9:46pm—Climbed tree.

9:55pm—My face hurts.

10:07pm—It really hurts bad.

10:22pm—I think I’ll go see a doctor.

10:45pm—Maybe the drug store has some kind of cream.

I added, “11:07pm—Spotted evidence in backyard. Remember to pick up some aloe vera on the way home.”

Before I had a chance to cross my Ts, the patio door opened.

I didn’t even need the binoculars. A man, mid-forties with short, brown hair, was walking a dog that was obviously a Shar-pei.

Though my track-team days were far behind me (okay, non-existent), I still managed to leap down from the tree without hurting myself.

The man yelped in surprise, but I had my gun out and in his face before he had a chance to move.

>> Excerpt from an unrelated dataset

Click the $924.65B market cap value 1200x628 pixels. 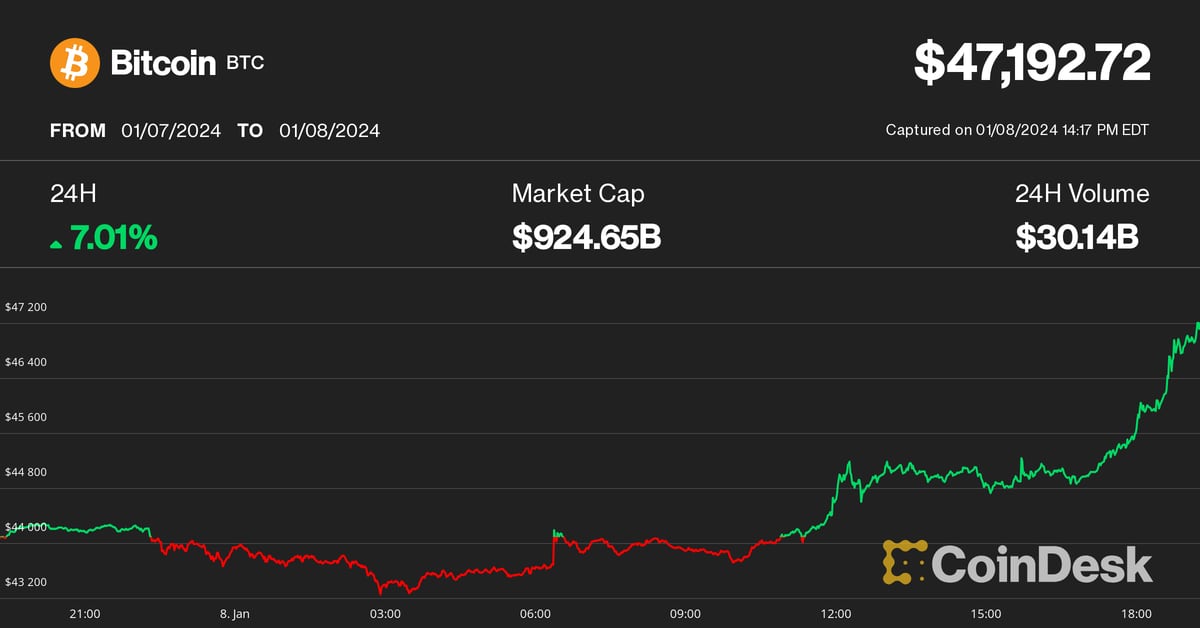pyautogui.click(x=586, y=238)
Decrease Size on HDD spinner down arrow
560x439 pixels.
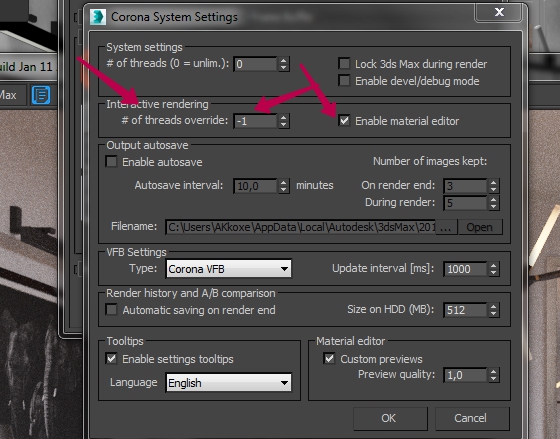click(494, 313)
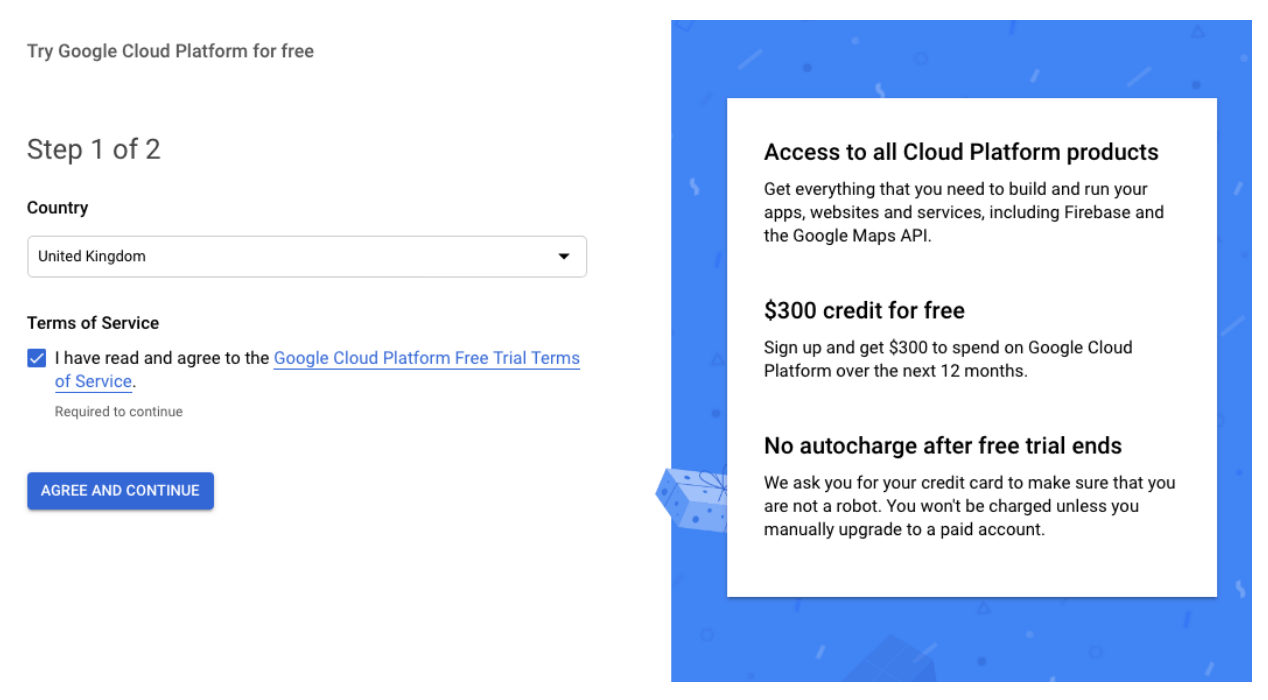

“Hi there, Mr. Ricketts. Kneel down.”

“Who are you? What do…”

I cocked the gun.

“Kneel!”

He knelt.

“Good. Now lift up that dog’s back leg.”

“What?”

“Now!”

Glen Ricketts lifted. I checked.

It was Marcus.

“Leash,” I ordered.

He handed me the leash. My third dog in two days, but this time it was the right one.

Now for Part Two of the Big Plan.

“Do you know who I am, Glen?”

He shook his head, terrified.

“Special Agent Phillip Pants, of the American Kennel Club. Do you know why I’m here?”

He shook his head again.

“Don’t lie to me, Glen! Does the AKC allow dognapping?”

“No,” he whimpered.

“Your dog show days are over, Ricketts. Consider your membership revoked. If I so much catch you in the pet food isle at the Piggly Wiggly, I’m going to take you in and have you neutered. Got it?”

He nodded, eager to please. I gave Marcus a pat on the head, and then turned to leave.

“Hold on!”

Glen’s eyes were defeated, pleading.

“What?”

“You mean I can’t own a dog, ever again?”

“Not ever.”

“But…but…dogs are my life. I love dogs.”

“And that’s why you should have never stole someone else’s.”

He sniffled, loud and wet.

“What am I supposed to do now?”

I frowned. Grown men crying like babies weren’t my favorite thing to watch. But this joker had brought it upon himself.

“Buy a cat,” I told him.

Then I walked back to my car, Marcus in tow.

“Marcus!”

I watching, grinning, as Vincent Thorpe paid no mind to his expensive suit and rolled around on my floor with his dog, giggling like a caffeinated school boy.

“Mr. McGlade, how can I ever repay you?”

“Cash is good.”

He disentangled himself from the pooch long enough to pull out his wallet and hand over a fat wad of bills.

“Tell me, how did you know it was Glen Rickets?”

“Simple. You said yourself that he was always one of your closest competitors, up until his dog died earlier this year.”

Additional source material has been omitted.